**Aim of the task:** The entries follow. Copy every line in which "This" appears.
*-*-*
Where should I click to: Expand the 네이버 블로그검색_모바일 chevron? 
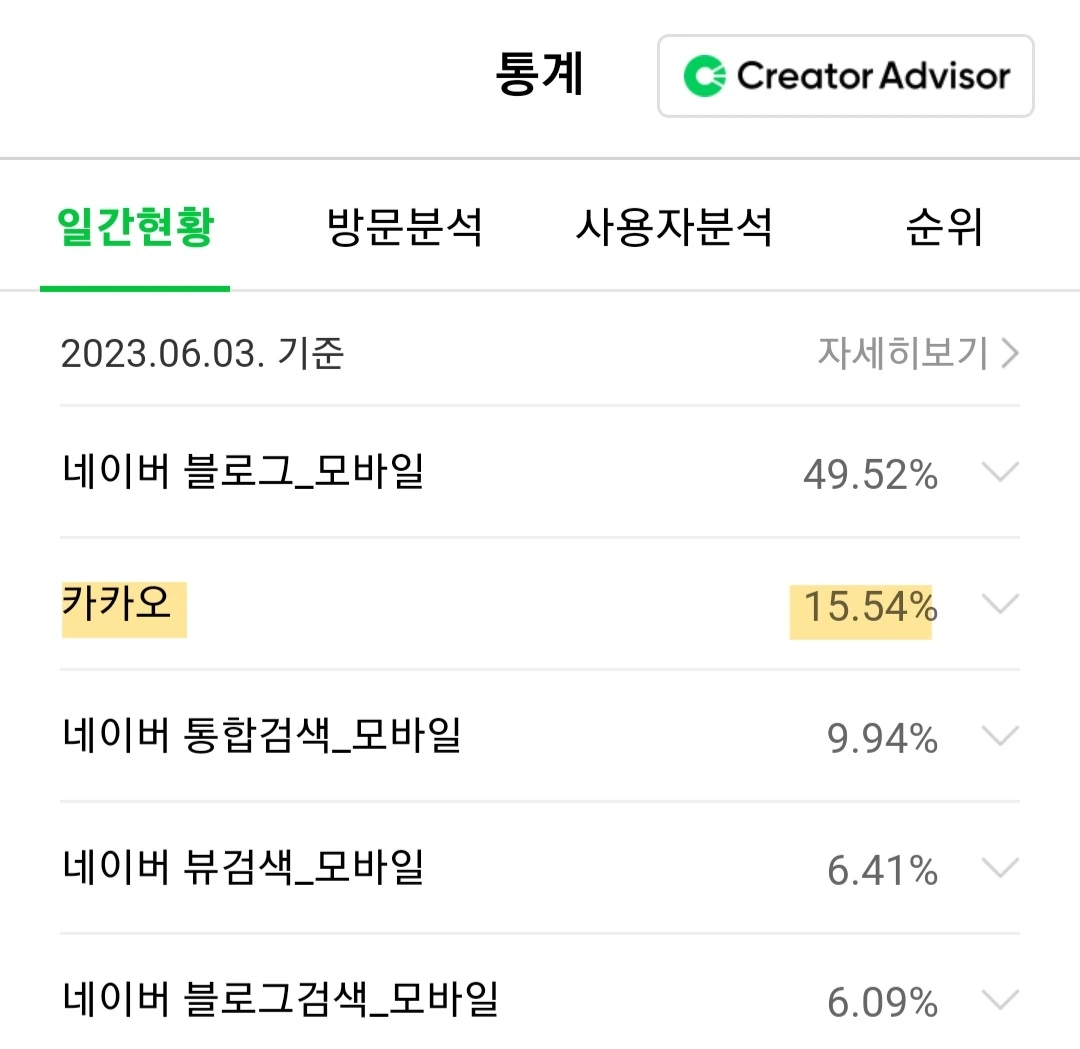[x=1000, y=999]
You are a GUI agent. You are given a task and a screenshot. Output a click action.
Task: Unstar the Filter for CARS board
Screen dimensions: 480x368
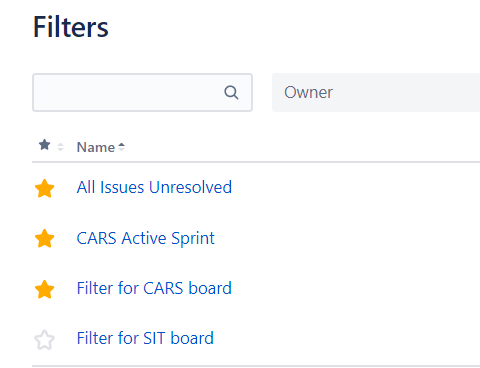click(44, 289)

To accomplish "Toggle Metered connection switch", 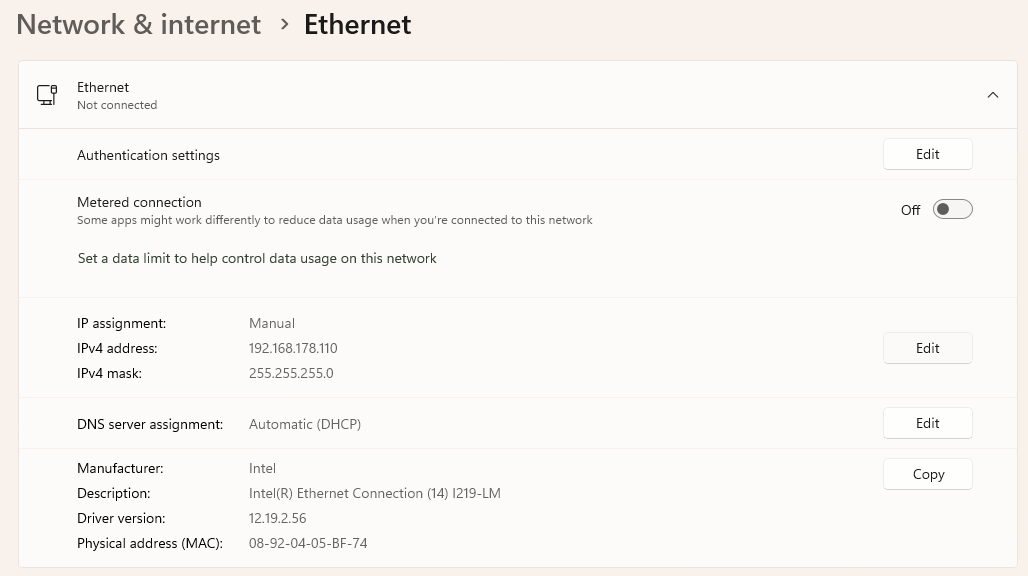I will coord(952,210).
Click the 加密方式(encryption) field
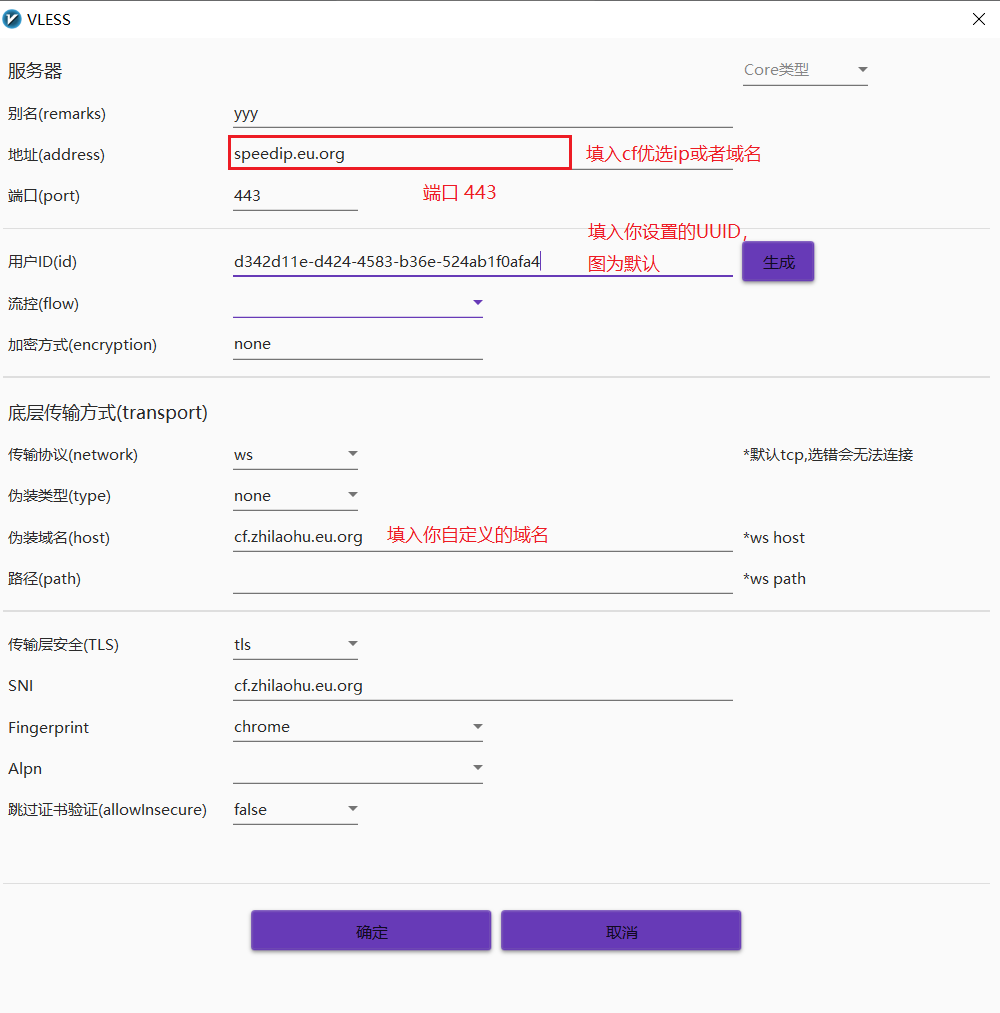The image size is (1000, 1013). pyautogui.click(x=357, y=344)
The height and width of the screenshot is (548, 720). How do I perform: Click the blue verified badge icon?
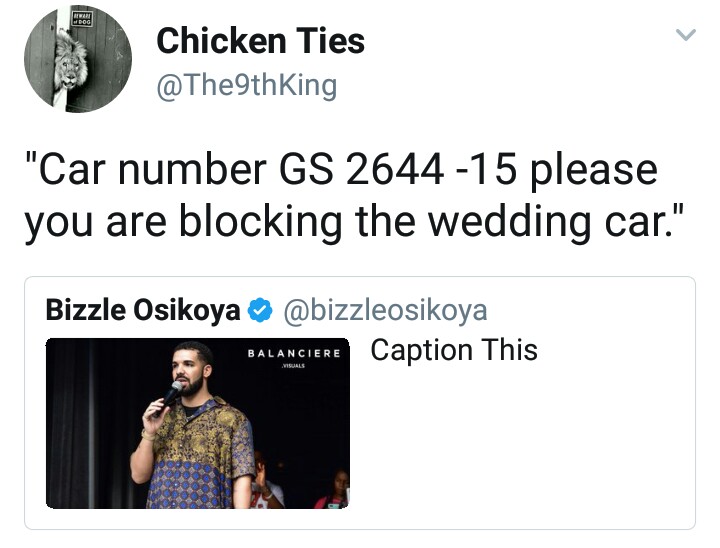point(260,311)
*-*-*
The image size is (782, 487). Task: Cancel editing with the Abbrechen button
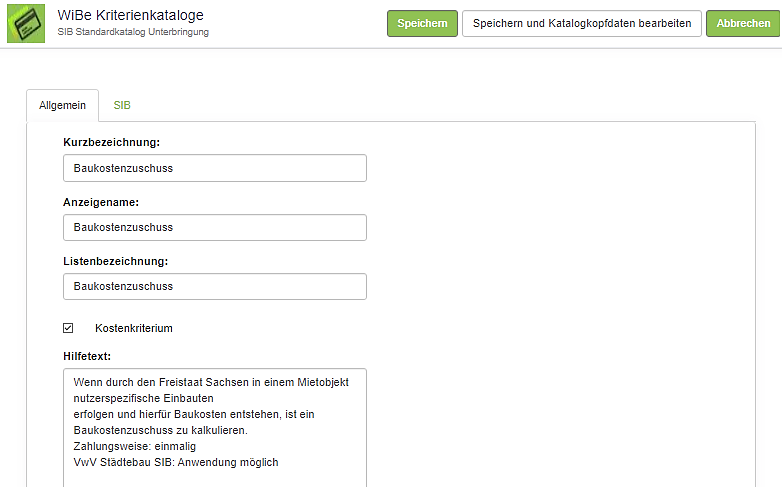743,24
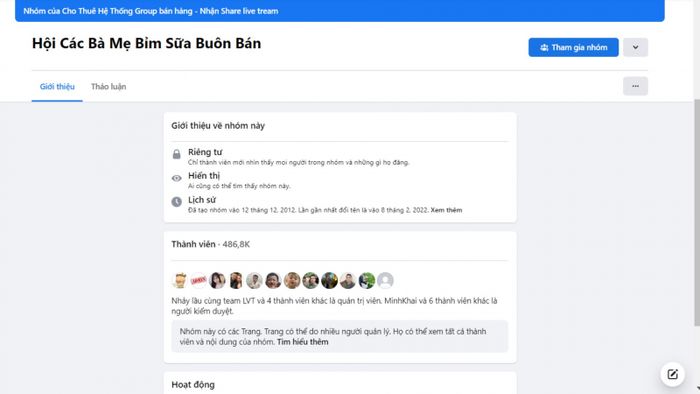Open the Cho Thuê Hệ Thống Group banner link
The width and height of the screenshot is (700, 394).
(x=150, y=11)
*-*-*
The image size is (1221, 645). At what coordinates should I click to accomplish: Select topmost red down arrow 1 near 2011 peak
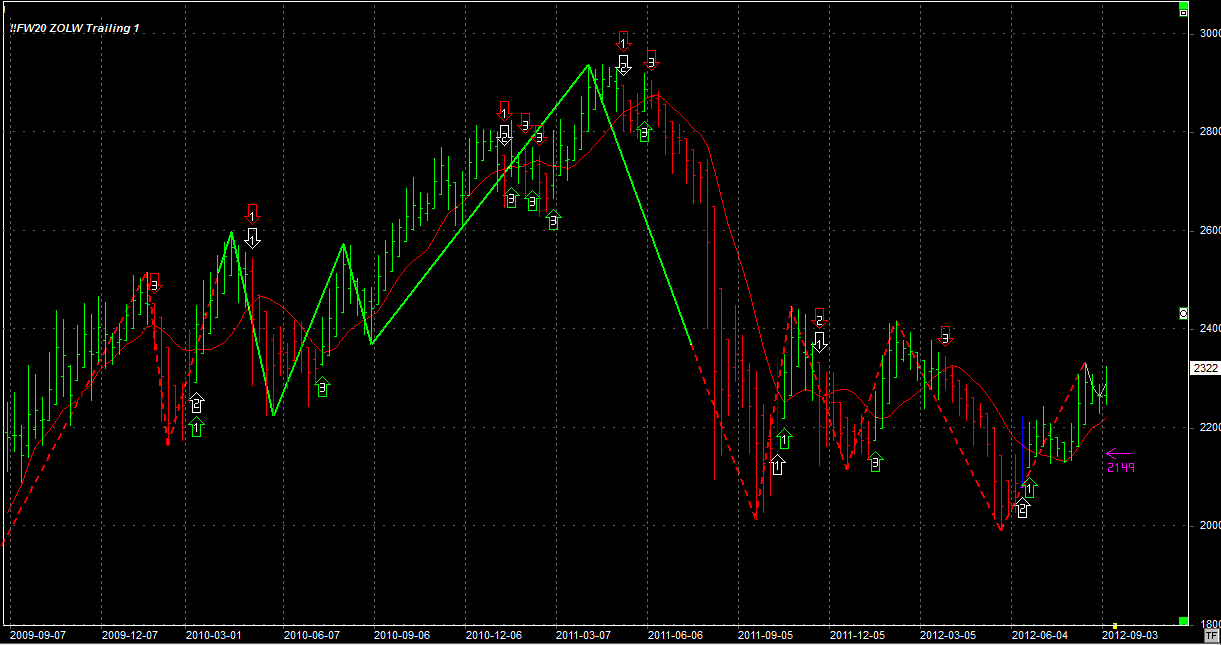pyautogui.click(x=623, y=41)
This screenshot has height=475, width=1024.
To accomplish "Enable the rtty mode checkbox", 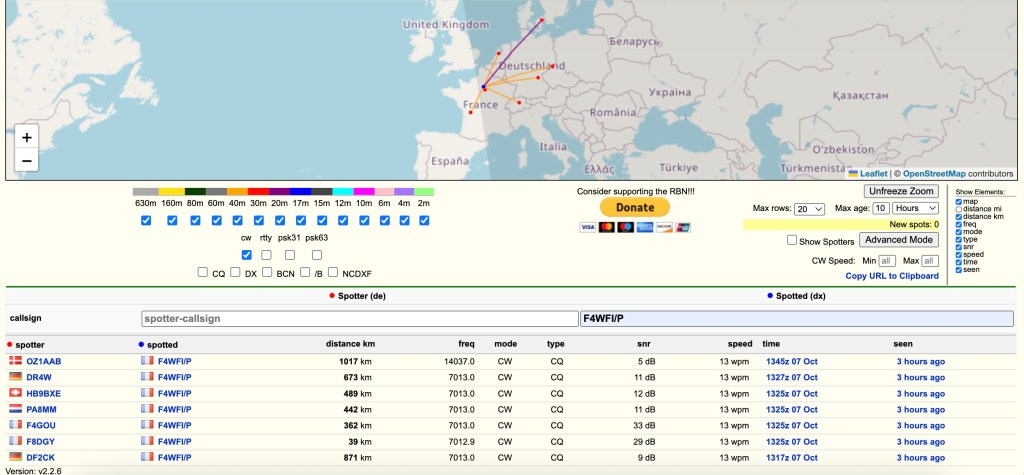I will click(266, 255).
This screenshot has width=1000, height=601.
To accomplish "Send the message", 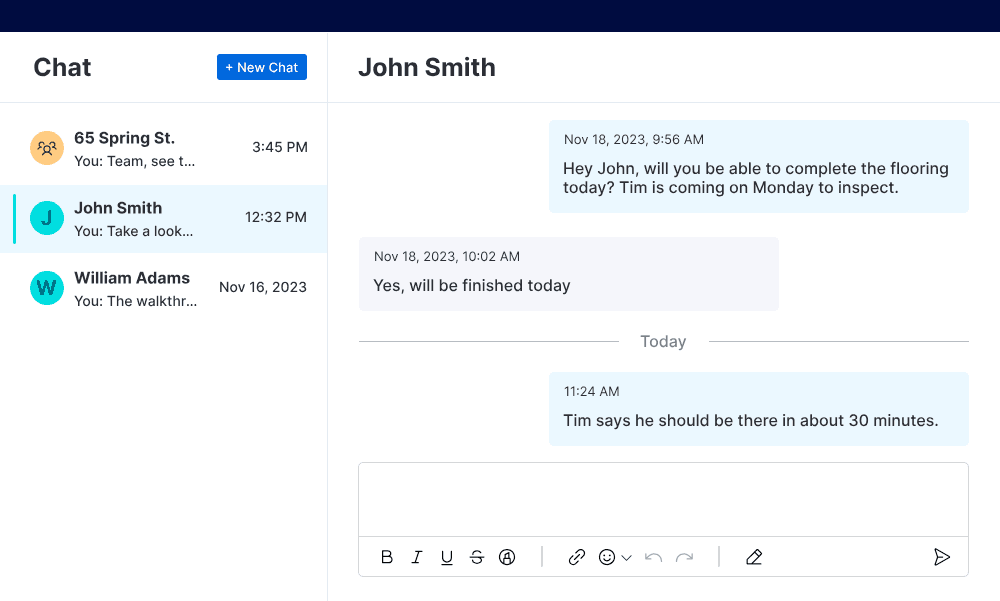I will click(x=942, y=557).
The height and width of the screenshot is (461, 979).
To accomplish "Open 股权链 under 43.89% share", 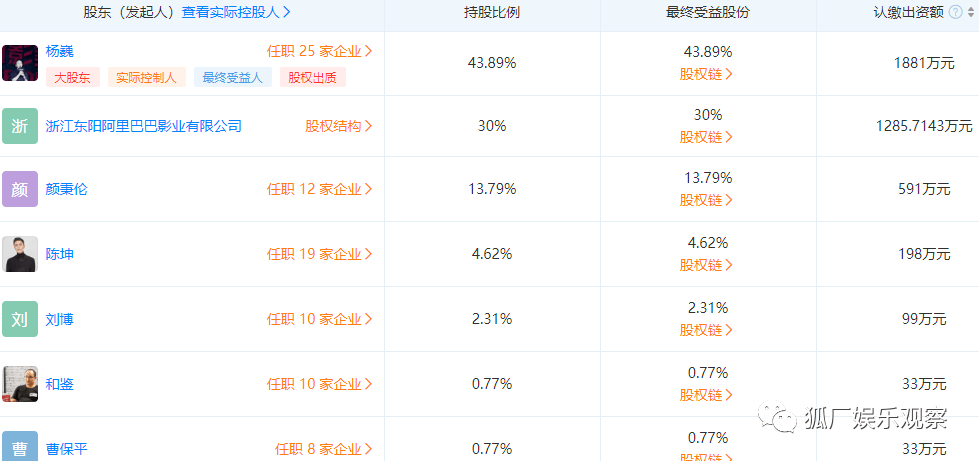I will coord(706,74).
*-*-*
**Result of the task:**
This screenshot has height=475, width=1024.
This screenshot has width=1000, height=601.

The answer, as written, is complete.